Here at the Work Research Foundation we believe in markets. We believe markets to be the best way—no, the only sane way—to structure interactions in economic life. We don’t only believe this because of the historical evidence from the complete failure and ghastly horror of socialism and fascism, but even more because we consider markets to be built into the very design of economic life. Markets as the proper setting for economic interaction, for buying and selling, are in our view a feature of the structure of reality. So we flagrantly support the idea and the reality of a market economy.

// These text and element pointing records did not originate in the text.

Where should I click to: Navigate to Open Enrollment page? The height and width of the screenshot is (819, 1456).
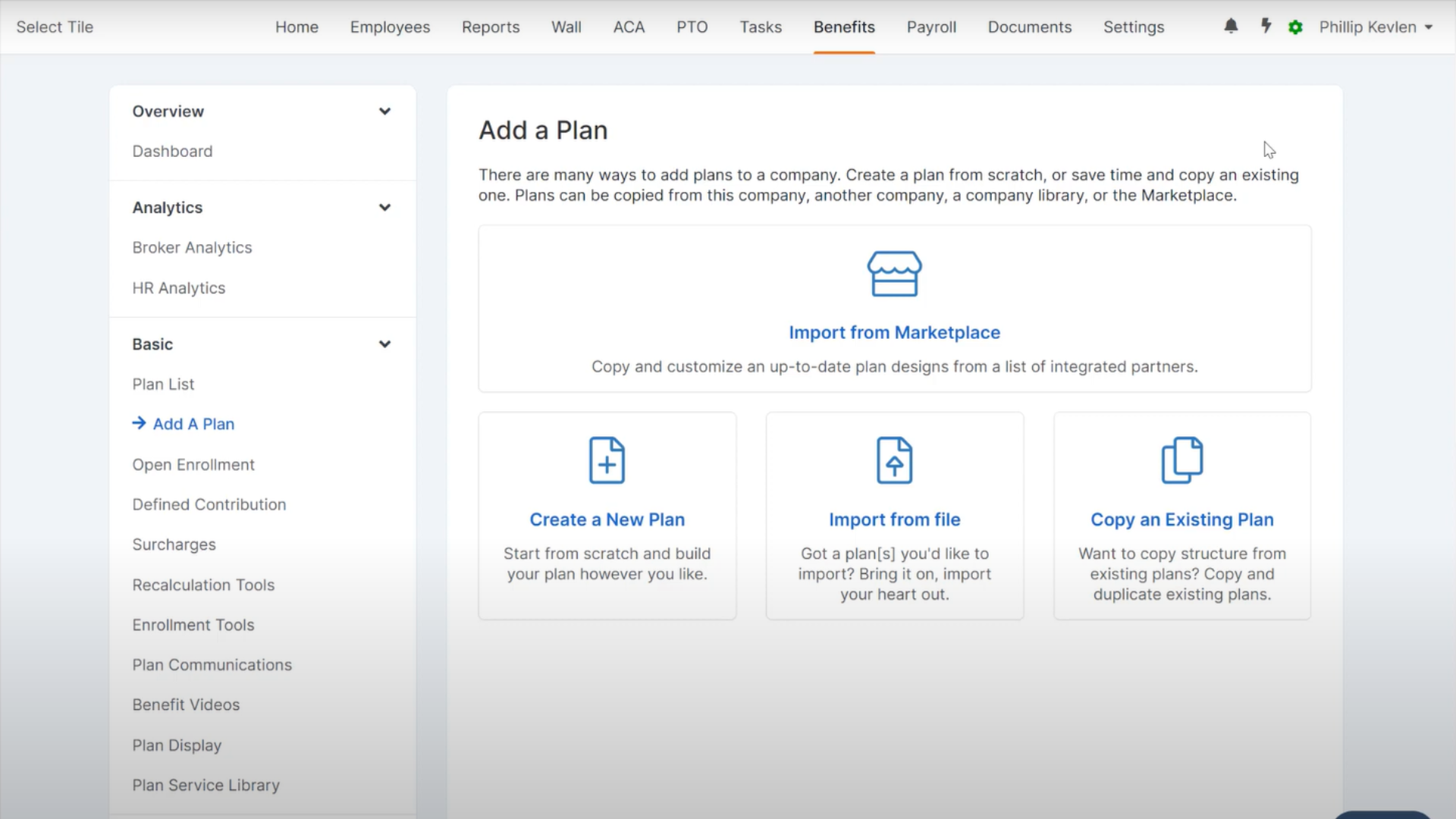pyautogui.click(x=193, y=464)
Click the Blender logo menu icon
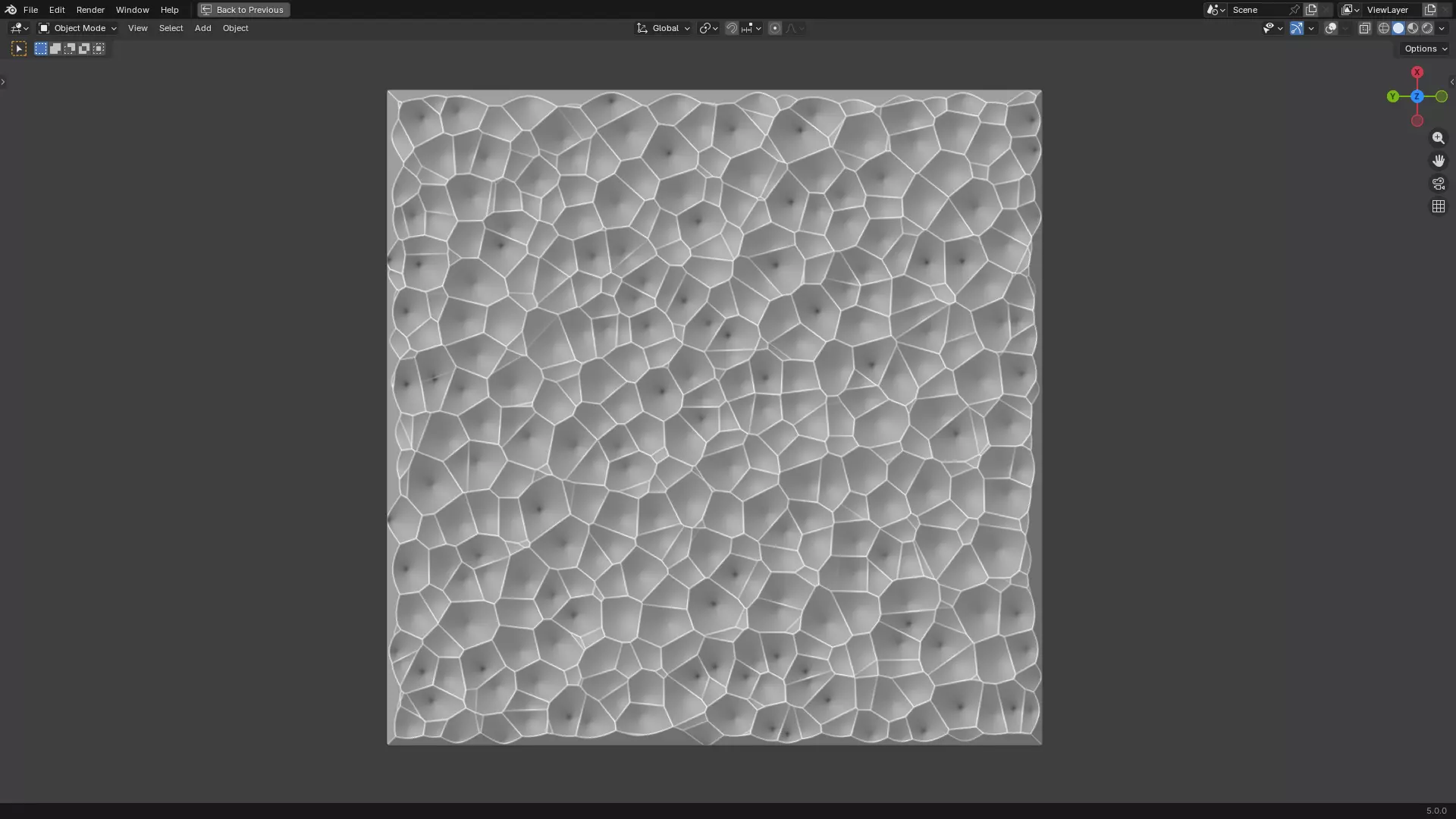 pos(11,10)
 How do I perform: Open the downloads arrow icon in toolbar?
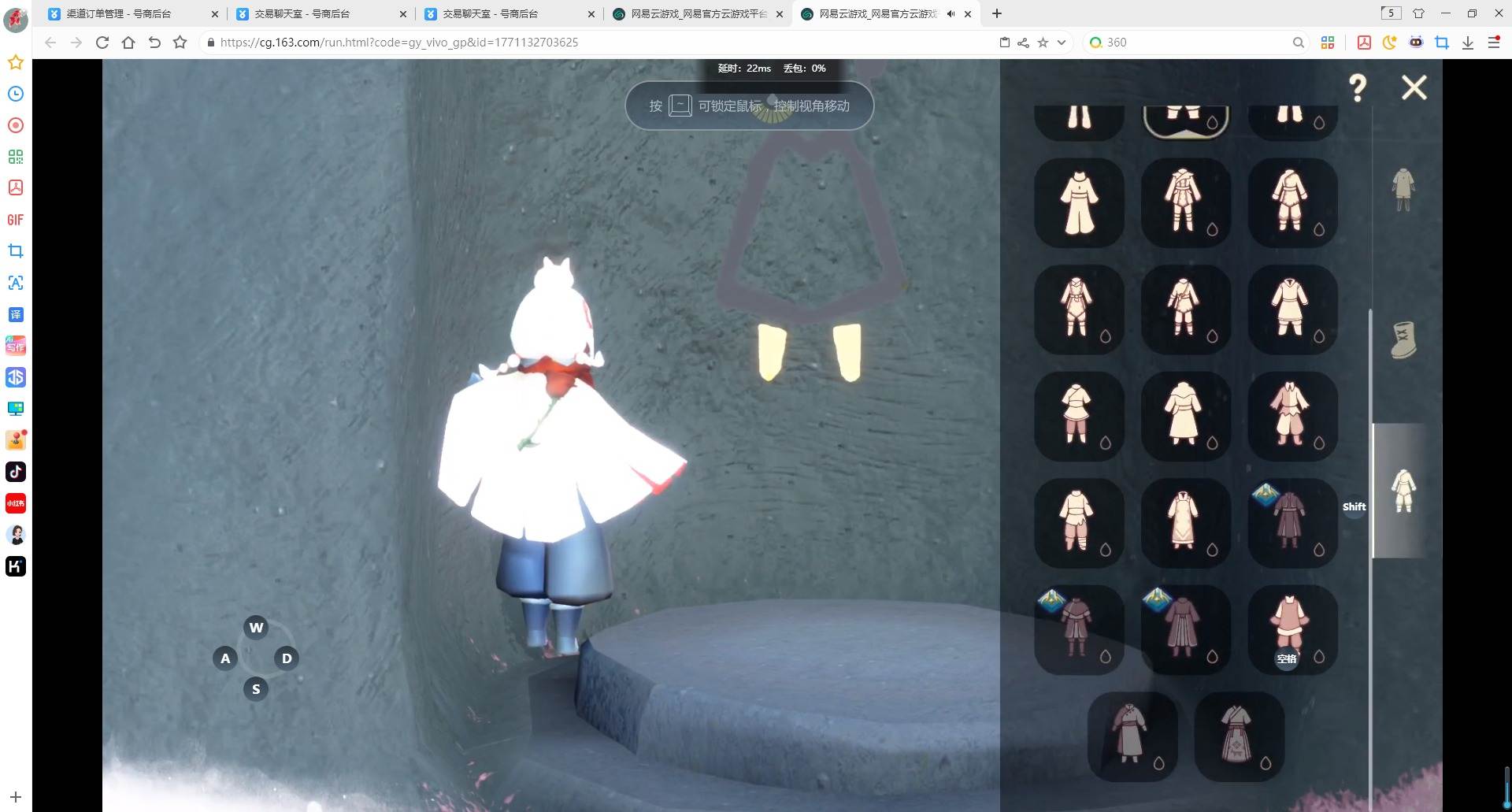pyautogui.click(x=1468, y=43)
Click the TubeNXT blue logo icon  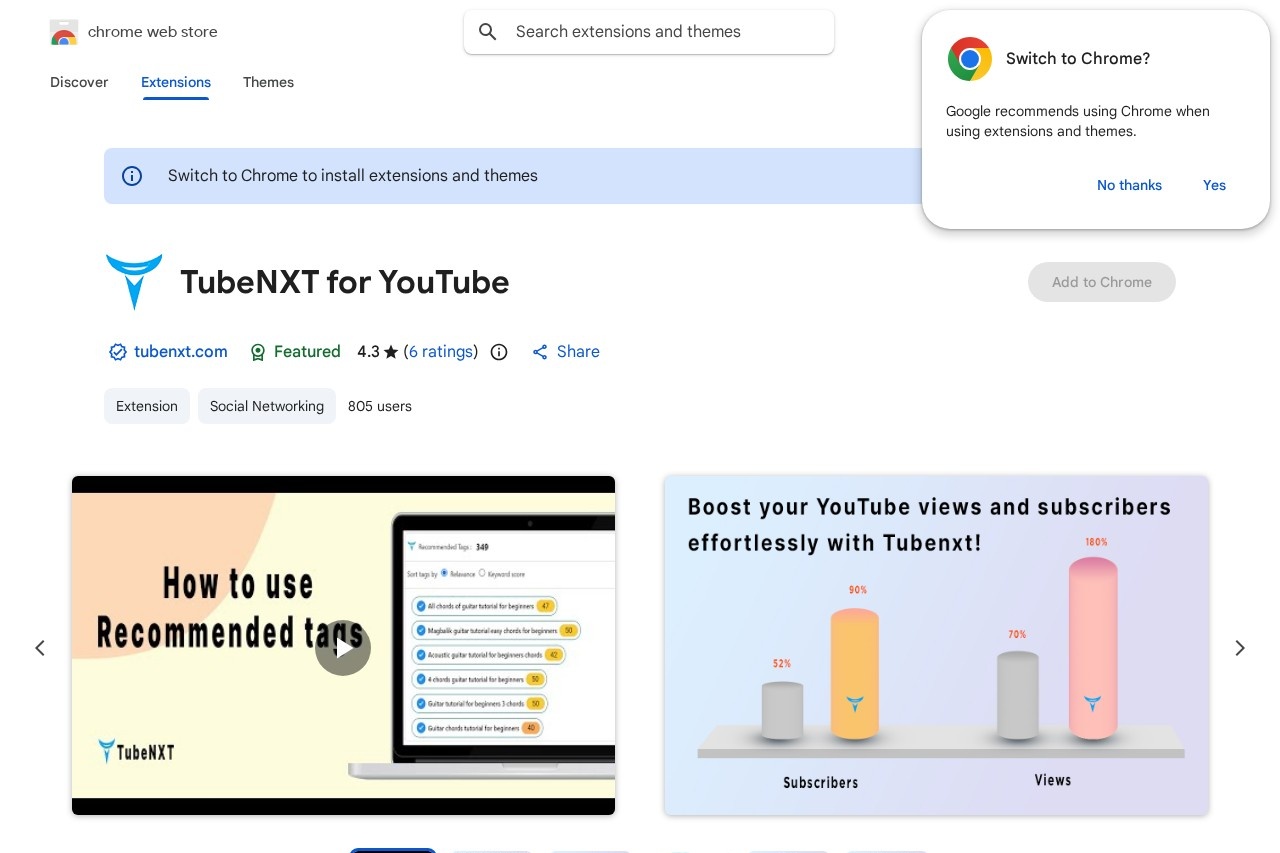click(x=134, y=281)
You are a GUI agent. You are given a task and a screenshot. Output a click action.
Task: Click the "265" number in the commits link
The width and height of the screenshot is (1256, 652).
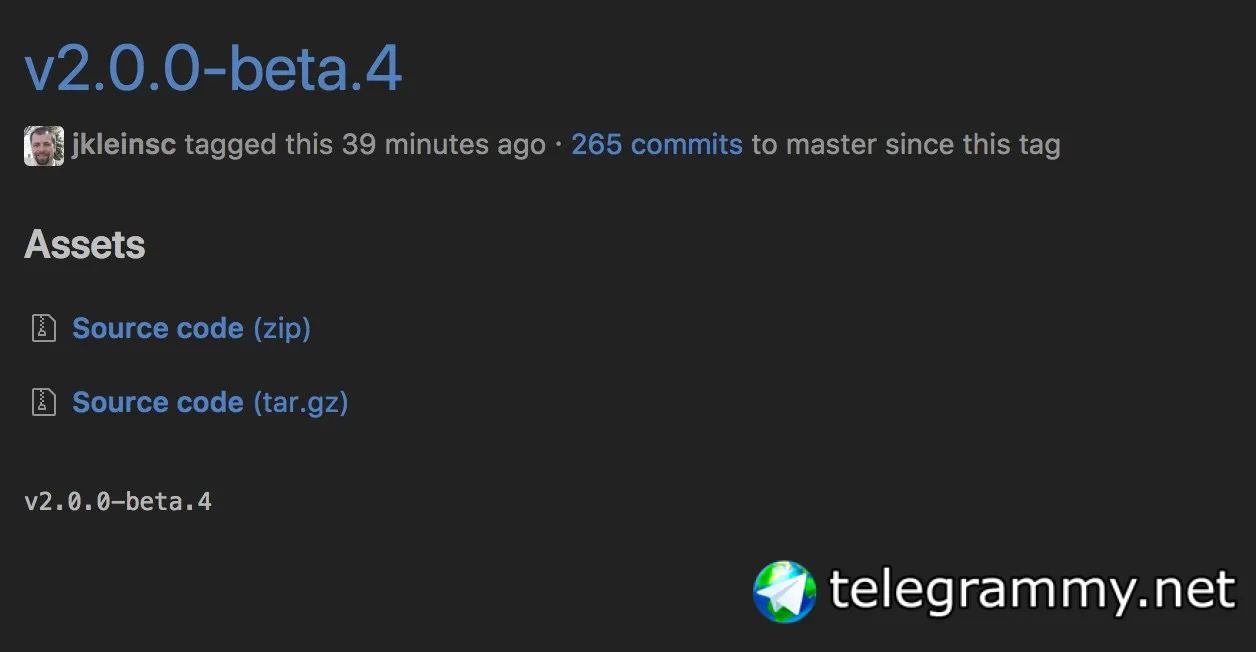[597, 145]
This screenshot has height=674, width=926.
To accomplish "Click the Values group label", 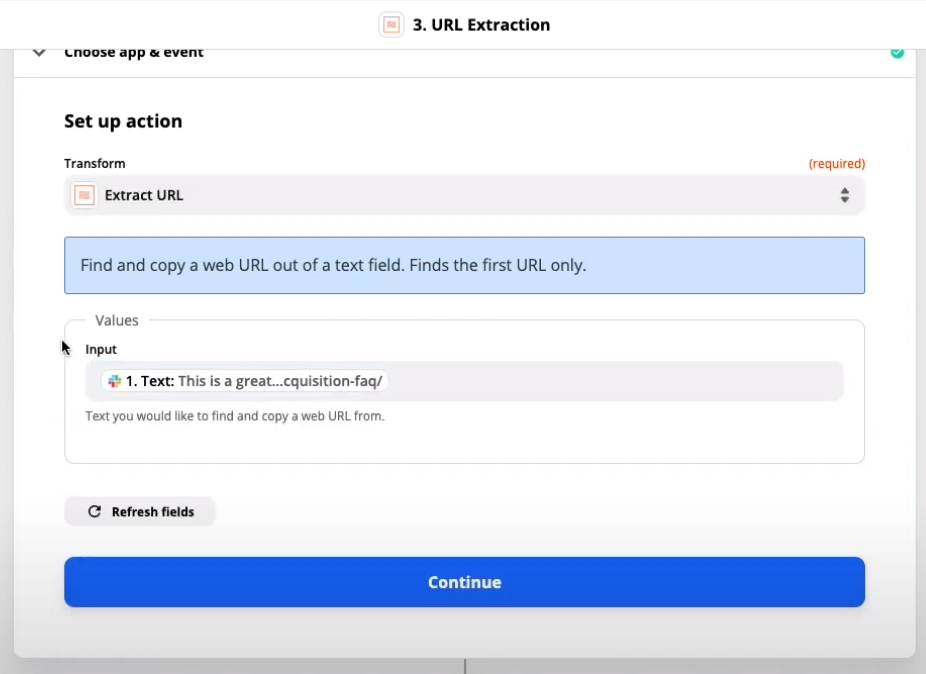I will (x=116, y=320).
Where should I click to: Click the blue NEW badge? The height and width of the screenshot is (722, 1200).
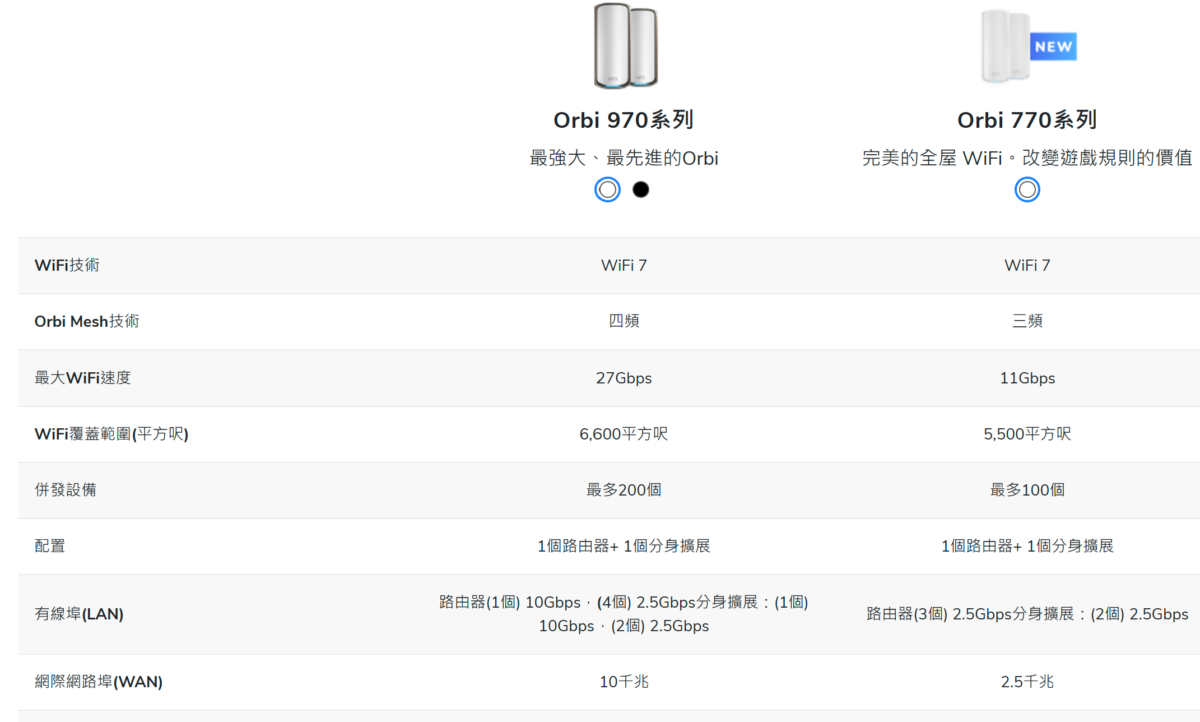(1053, 46)
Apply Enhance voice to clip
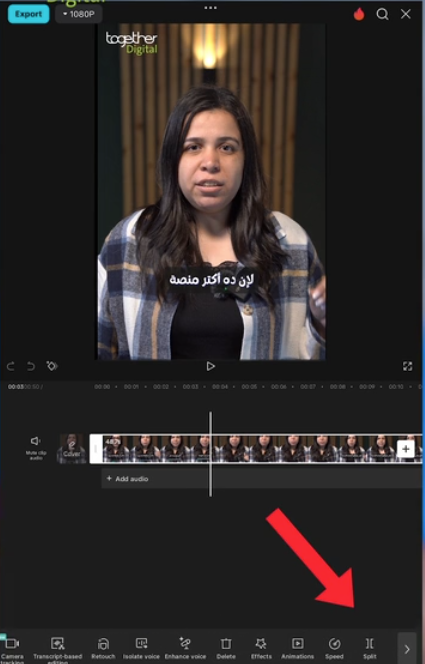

But this does not mean we support the idea of a market society—what Warren Bennis calls “a bottom-line society.” Human life is not all about economics. Contrary to rational choice theory, we human beings do not make all of our decisions simply in terms of cost/benefit analyses.
While economic life needs room to flourish, and needs protection from the encroachment of excessive government intrusion, it also needs limits. The sphere of economic life does not only provide businesses with a space for their wealth-generating manufacture of products and provision of services, and labour unions with a space for negotiating fair participation in these activities—it also sets the outer limits for business and labour.
There are many spheres of human life where economic considerations appropriately play a role but do not dictate decision-making. Families, schools and hospitals all have to balance their books—but they don’t exist to balance their books. In each of their cases, love, learning, and care, respectively, trumps the bottom line.
One of the great challenges facing us is cultivating a society in which economic markets can flourish, but without overwhelming other spheres of human life.